--- START ---

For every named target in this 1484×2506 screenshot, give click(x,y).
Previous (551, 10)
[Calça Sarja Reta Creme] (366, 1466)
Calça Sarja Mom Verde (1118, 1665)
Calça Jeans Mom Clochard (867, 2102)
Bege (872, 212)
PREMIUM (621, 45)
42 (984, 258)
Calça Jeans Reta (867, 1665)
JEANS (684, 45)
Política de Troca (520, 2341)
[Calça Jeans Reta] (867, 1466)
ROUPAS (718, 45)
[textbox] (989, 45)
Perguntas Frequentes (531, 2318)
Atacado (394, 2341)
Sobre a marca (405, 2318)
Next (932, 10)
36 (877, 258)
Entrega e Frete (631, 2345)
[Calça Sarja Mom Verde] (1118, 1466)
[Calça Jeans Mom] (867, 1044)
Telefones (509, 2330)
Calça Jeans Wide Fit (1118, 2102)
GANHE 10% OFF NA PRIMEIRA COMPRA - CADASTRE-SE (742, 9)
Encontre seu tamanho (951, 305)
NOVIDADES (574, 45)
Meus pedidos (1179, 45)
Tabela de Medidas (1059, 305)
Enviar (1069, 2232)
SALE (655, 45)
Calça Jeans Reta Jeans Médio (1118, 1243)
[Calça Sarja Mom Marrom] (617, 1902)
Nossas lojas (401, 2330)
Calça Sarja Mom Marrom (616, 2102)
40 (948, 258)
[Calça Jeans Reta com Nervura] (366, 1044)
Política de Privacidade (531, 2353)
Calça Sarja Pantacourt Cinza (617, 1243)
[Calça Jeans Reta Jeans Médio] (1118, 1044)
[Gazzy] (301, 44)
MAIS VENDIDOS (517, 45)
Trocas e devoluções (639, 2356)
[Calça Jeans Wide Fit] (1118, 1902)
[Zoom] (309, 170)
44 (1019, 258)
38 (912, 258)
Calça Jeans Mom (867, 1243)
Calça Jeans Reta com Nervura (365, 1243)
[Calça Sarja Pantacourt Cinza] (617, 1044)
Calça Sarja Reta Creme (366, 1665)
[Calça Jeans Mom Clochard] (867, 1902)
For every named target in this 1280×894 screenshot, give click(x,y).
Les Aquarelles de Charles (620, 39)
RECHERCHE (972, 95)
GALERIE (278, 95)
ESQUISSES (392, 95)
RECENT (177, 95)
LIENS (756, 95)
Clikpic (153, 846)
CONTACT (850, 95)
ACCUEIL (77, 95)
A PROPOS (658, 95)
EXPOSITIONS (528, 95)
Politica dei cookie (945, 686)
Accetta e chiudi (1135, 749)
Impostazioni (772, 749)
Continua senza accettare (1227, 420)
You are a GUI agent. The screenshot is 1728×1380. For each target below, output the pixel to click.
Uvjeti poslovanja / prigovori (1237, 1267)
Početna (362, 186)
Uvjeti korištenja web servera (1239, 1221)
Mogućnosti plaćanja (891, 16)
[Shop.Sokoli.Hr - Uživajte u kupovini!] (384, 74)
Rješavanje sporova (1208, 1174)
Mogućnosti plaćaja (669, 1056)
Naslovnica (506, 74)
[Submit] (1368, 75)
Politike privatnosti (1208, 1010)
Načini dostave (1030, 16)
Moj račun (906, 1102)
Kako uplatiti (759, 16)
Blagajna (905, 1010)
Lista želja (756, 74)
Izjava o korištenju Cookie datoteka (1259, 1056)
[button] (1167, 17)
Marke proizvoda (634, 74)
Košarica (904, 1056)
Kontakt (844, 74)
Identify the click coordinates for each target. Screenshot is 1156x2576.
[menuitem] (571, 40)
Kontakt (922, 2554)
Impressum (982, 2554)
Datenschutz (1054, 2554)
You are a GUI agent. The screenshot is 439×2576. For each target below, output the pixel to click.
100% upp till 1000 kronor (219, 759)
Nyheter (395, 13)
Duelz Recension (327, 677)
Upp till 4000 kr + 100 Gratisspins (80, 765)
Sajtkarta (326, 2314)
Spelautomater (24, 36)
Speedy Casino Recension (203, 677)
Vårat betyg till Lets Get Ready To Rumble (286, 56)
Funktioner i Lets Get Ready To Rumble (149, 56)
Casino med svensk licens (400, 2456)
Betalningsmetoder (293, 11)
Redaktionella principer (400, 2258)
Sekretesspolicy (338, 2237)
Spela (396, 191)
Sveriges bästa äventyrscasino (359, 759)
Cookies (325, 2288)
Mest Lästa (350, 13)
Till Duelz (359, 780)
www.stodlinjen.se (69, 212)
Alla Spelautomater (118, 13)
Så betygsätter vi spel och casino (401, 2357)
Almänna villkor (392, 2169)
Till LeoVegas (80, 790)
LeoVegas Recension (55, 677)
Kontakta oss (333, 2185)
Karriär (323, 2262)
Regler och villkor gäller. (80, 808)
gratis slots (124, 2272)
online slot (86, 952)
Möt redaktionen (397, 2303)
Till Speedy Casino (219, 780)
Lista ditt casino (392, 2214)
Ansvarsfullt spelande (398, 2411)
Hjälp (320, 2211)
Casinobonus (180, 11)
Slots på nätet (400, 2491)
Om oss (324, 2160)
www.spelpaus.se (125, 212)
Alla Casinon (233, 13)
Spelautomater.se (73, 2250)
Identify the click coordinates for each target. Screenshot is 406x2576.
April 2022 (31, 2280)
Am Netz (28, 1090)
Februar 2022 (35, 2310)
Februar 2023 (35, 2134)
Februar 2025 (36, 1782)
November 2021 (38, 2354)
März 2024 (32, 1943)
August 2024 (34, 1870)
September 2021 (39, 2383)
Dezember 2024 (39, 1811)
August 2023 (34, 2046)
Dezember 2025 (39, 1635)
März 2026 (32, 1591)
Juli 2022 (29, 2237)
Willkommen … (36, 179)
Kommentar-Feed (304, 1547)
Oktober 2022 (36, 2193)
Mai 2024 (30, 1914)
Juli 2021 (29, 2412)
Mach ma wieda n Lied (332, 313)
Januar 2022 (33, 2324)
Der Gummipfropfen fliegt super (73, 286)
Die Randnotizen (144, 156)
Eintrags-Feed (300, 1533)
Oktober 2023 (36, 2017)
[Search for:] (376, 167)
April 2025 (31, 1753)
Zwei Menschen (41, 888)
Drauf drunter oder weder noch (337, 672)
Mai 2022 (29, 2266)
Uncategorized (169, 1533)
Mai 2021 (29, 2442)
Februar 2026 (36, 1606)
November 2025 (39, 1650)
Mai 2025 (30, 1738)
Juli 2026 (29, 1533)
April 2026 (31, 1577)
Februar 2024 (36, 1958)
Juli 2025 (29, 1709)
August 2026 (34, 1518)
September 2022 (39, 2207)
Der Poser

--- END ---

> _WORK ORDER_
Search the records for the string "coordinates" and return every line in which it occurs.

> _RESULT_
Identify the click coordinates for each target. Screenshot is 1156x2576.
Identify the click coordinates for each target. Screenshot is 406x2576.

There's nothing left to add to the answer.